**Brief A:**
According to the article on the USPTO power outage, where were the Office's headquarters that lost power on December 22, 2015?
**Brief B:**
Carry on the article about the USPTO power outage and holiday declaration from the point where it stops.
··· Document extract
USPTO Director Lee sued for declaring federal holiday, allowing IPR filing after statutory deadline

USPTO Director Michelle Lee.

USPTO Director Michelle Lee.

On December 22, 2015, at approximately 7:00 pm, the United States Patent and Trademark Office (USPTO) experienced a catastrophic failure of electronic information systems due to a major power outage at the Office’s headquarters in Alexandria, Virginia. Power that comes into the USPTO main building feeds two power filtration systems that provide steady, filtered power to control against power surges. A malfunction in that power supply caused significant damage to both systems, which caused the failure of both the main and backup systems.

With all USPTO electronic systems down, USPTO Director Michelle Lee declared December 22-24, 2015, a federal holiday within the District of Columbia. The USPTO announcement, in pertinent part, read as follows:

In light of this emergency situation, the USPTO will consider each day from Tuesday, December 22, 2015, through Thursday, December 24, 2015, to be a “Federal holiday within the District of Columbia” under 35 U.S.C. § 21 and 37 C.F.R. §§ 1.6, 1.7, 1.9, 2.2(d), 2.195, and 2.196. Any action or fee due on these days will be considered as timely for the purposes of, e.g., 15 U.S.C. §§ 1051(b), 1058, 1059, 1062(b), 1063, 1064, and 1126(d), or 35 U.S.C. §§ 119, 120, 133, and 151, if the action is taken, or the fee paid, on the next succeeding business day on which the USPTO is open (37 C.F.R. §§ 1.7(a) and 2.196). A subsequent notice is anticipated to be issued as needed if the USPTO’s systems are not fully operational by Monday, December 28, 2015.
······
··· Data segment
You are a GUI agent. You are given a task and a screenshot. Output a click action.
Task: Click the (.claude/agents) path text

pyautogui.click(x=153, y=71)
······
**Task result A:**
Alexandria, Virginia

**Task result B:**
According to the Patent Office, Director Lee seems to have relied on some unspecified power under 35 U.S.C. 21(b), which says:

When the day, or the last day, for taking any action or paying any fee in the United States Patent and Trademark Office falls on Saturday, Sunday, or a Federal holiday within the District of Columbia, the action may be taken, or the fee paid, on the next succeeding secular or business day.

Of course, the Director of the USPTO does not have the authority to declare a federal holiday. Federal holidays are created only by Congress and signed into law by the President. Only 10 federal holidays have been created. See 5 U.S.C. 6103(a). Not even the President can declare a federal holiday, although by executive order the President can close an executive agency or give workers a half day, as is customarily done on Christmas Eve or if the day after Christmas falls on a Friday.

In retrospect, the proper thing for Director Lee to have done would have been to declare an emergency under the powers vested in her by 35 USC 21(a). Under §21(a) the Director of the USPTO can declare that a paper was filed on a day that it would have been filed but for a disruption in mail service or emergency. A catastrophic failure of transformers at the USPTO that brought down all electronic systems would seem to qualify as an emergency, particularly in 21st Century America where over 99% of all filings sent to the USPTO arrive via electronic filing. [1]

The net effect of Director Lee having declared an emergency, which she clearly has the power to do, is that any filing would have been treated the same as under the Saturday, Sunday or Federal holiday rule. I explained this all in an article on December 29, 2015, and urged the USPTO to clarify that Director Lee had not created a new federal holiday, but rather declared an emergency. The USPTO was made aware of the article, but no such clarifications were ever issued. The Patent Office was content with Director Lee declaring December 22-24, 2015 as federal holidays, which clearly she had no right to do.

It was only going to be a matter of time before Director Lee declaring a federal holiday without any statutory authority came back to haunt the USPTO. On August 12, 2016, Elm 3DS Innovations, LLC, sued Director Lee and the USPTO in the United States District Court for the Eastern District of Virginia arguing that they were aggrieved by Director Lee declaring a federal holiday without any authority to make such a declaration.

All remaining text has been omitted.